The ordinance is designed to protect drinking water sources and hold unscrupulous polluters accountable.
“This legislation is a step forward in rectifying Detroit’s environmental justice inequities,” Councilmember Raquel Castañeda-López said in a statement. “Detroiters deserve the right to play along their riverfront and drink from its waters without fear for their health or safety. The Detroit River Protection ordinance will ensure that generations to come have the same rights.”
Supporters of the ordinance said the measure is critical to prevent another collapse.
“For better and for worse, Michigan is a state that’s been shaped and defined by water,” Justin Onwenu, a Detroiter and community organizer who helped write and advocate for the ordinance, said. "We have a duty to protect our Great Lakes and drinking water sources like the Detroit River; this legislation does exactly that. I couldn’t be more excited to see this legislation pass because Michiganders absolutely deserve to know that our water is being protected.”
The legislation was drafted by a coalition of residents and activists, including the Great Lakes Environmental Law Center, Sierra Club, Michigan Environmental Justice Center, Southwest Community Benefits Coalition, Michigan Environmental Council, Detroit Mercy Environmental Law Center, and dozens of others.
The ordinance, which goes into effect in July 2022, will increase oversight and accountability for businesses along the river by requiring them to maintain their properties, conduct environmental assessments of their land, and store material at least 150 feet from the shore. It also establishes penalties and enforcement actions and requires emergency management protocols in the event of contamination.
Under the ordinance, the city will be required to conduct regular inspections of companies operating along the river.
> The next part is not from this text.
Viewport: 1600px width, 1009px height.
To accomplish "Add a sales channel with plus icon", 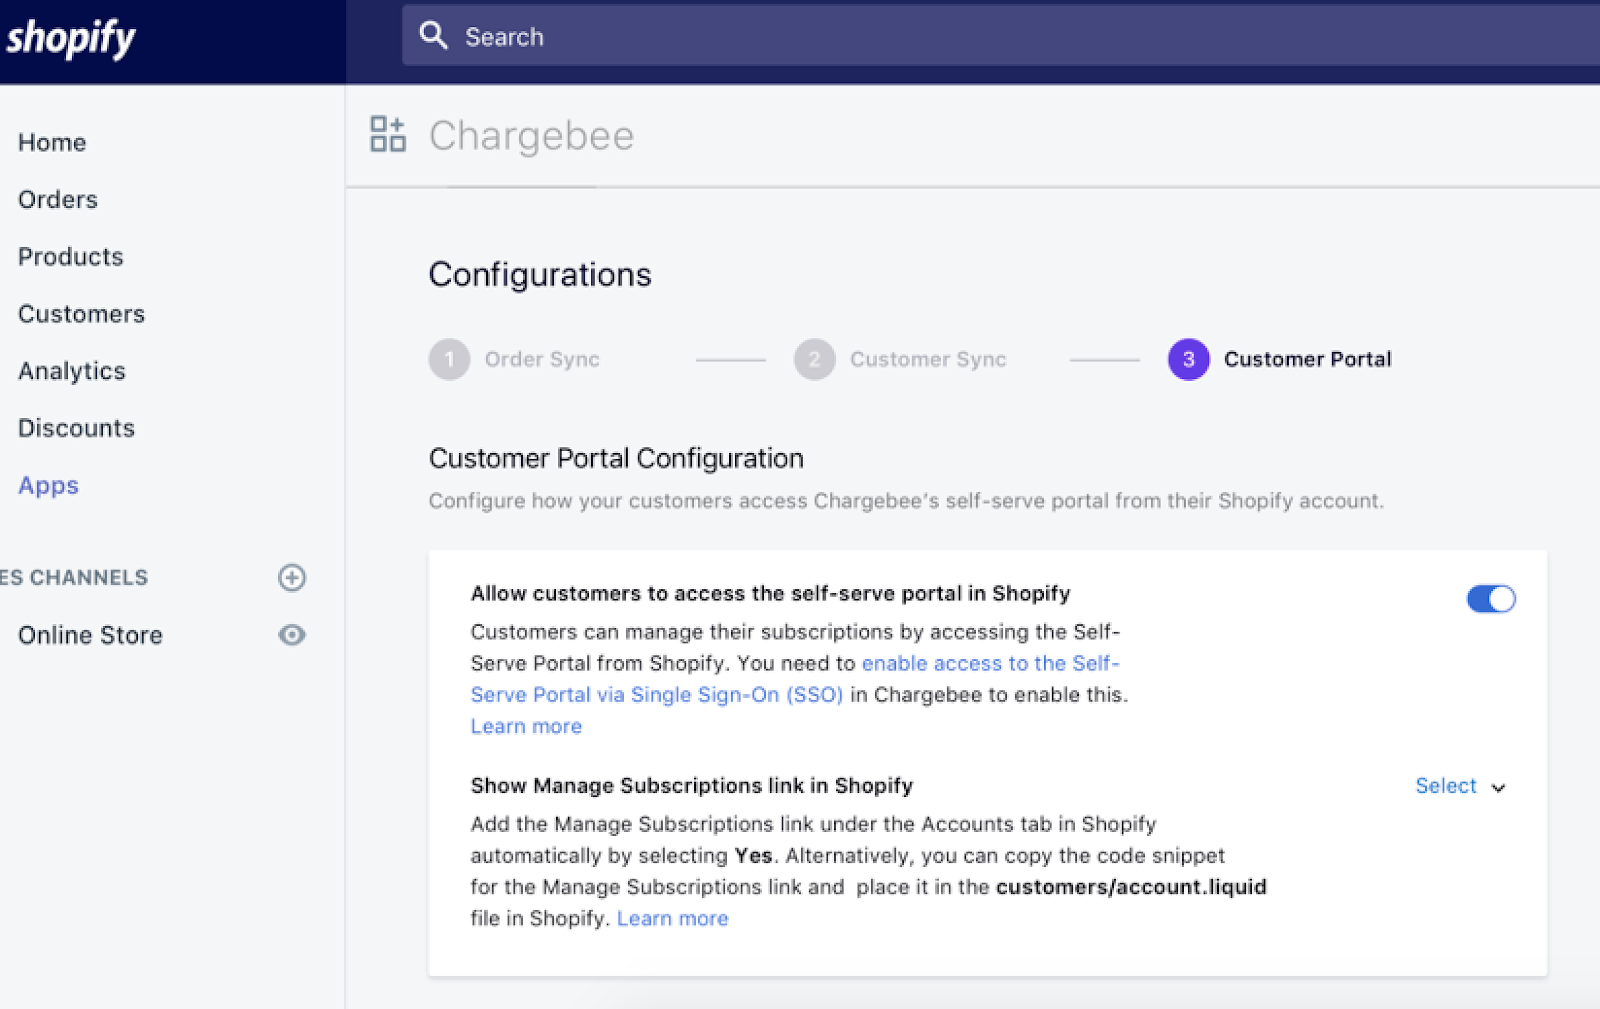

The ordinance also will strengthen emergency response protocols in the event of another spill. When the dock collapsed two days before Thanksgiving, the public was unaware of what happened until The Windsor Star in Canada reported
on the incident nine days later.
The new ordinance requires owners and operators of riverfront property to notify authorities in the event of a major structural failure.
“When the collapse happened, Detroiters were frustrated because we use the River for recreation, for fishing, and for so many other important activities, Eradajere Oleita, Detroit organizer with the Michigan Environmental Justice Coalition, said. “This is a great day for Detroiters because this legislation will now allow us to fully know what’s going on along our Riverfront.”
The ordinance goes a long way protecting the Detroit River, supporters said.
"The Detroit River is the City's most valuable asset and Detroiters deserve a riverfront that is pristine,” Nick Leonard, director with Great Lakes Environmental Law Center, said. “For generations to come, this ordinance will ensure that our Detroit River is protected from contaminated properties that still exist along the waterfront.”